------ Bloc de texte
Plus belle la ZAD

Le square Michel Lévy : des bancs, des arbres et deux ou trois jeux pour enfants.

paru dans lundimatin#10, le 8 février 2015

Dans le quartier de Lodi à Marseille il y avait un square standard, le square Michel Lévy : des bancs, des arbres et deux trois jeux pour enfants. Puis la mairie a vendu le terrain à Unicil qui, faisant appel à Eiffage s’apprête à y construire une tour de logements dont 50 sociaux ainsi que 300 places de parking.

Une association de riverains s’est créée il y a 5 ou 6 ans pour tenter de sauver le square. Ces opposants de longue date sont loin de faire l’unanimité dans leur quartier - il y avait quand même des jeunes qui fumaient des joints dans ce square. La vente du terrain a été scellée il y a 10 jours. Le jour même, les machines sont arrivées pour commencer le chantier et ont coupé la plupart des arbres.

Il semblerait que c’est au bord du désespoir, toutes les cartes ayant été abattues (recours juridique, lettres aux élus, manifestation de riverains), qu’une ZAD est née.
Difficile de savoir qui exactement a nommé ainsi l’endroit. Probablement une sorte d’accord entre des habitants du quartier et des écolos venus leur proposer ce joker.
------------
------ Informations fournies
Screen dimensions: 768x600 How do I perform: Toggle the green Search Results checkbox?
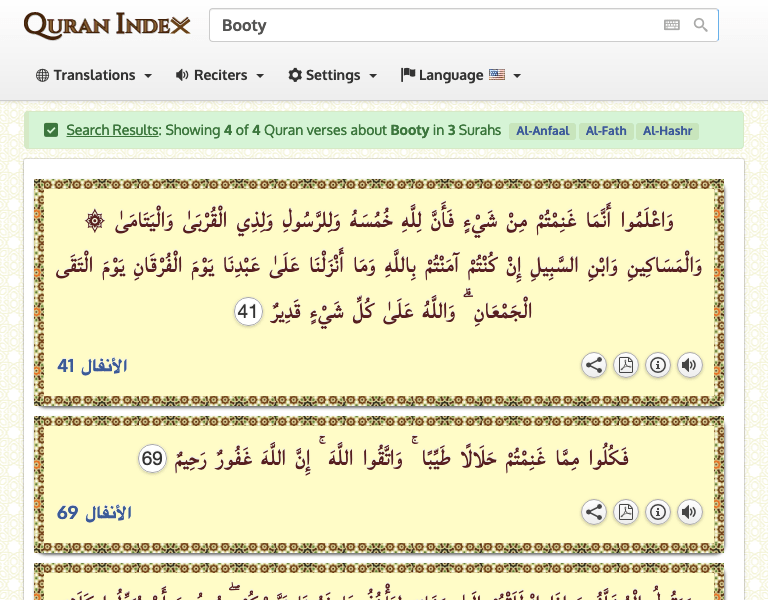(x=51, y=130)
------------
Objectif 1 –
Résumez en deux phrases le texte sur le square Michel Lévy.
Objectif 2 –
Reproduisez le passage du texte sur le square Michel Lévy qui s'ouvre sur les mots contenant « Il semblerait que » et se ferme sur « ZAD est née. ».
Objectif 3 –
Répondez à ces questions sur le texte sur le square Michel Lévy.
(a) À qui la mairie a-t-elle vendu le terrain ?
(b) Il y a combien de jours la vente du terrain a-t-elle été scellée ?
(c) Entre qui un accord a-t-il probablement donné son nom à l'endroit ?

Réponse 1 –
Dans le quartier de Lodi à Marseille, la mairie a vendu le square Michel Lévy à Unicil, qui s'apprête à y faire construire par Eiffage une tour de logements et 300 places de parking. Le jour de la vente, les machines ont coupé la plupart des arbres, et une ZAD est née, semble-t-il, une fois épuisés le recours juridique, les lettres aux élus et la manifestation de riverains.

Réponse 2 –
Il semblerait que c’est au bord du désespoir, toutes les cartes ayant été abattues (recours juridique, lettres aux élus, manifestation de riverains), qu’une ZAD est née.

Réponse 3 –
(a) À Unicil.
(b) Il y a 10 jours.
(c) Entre des habitants du quartier et des écolos.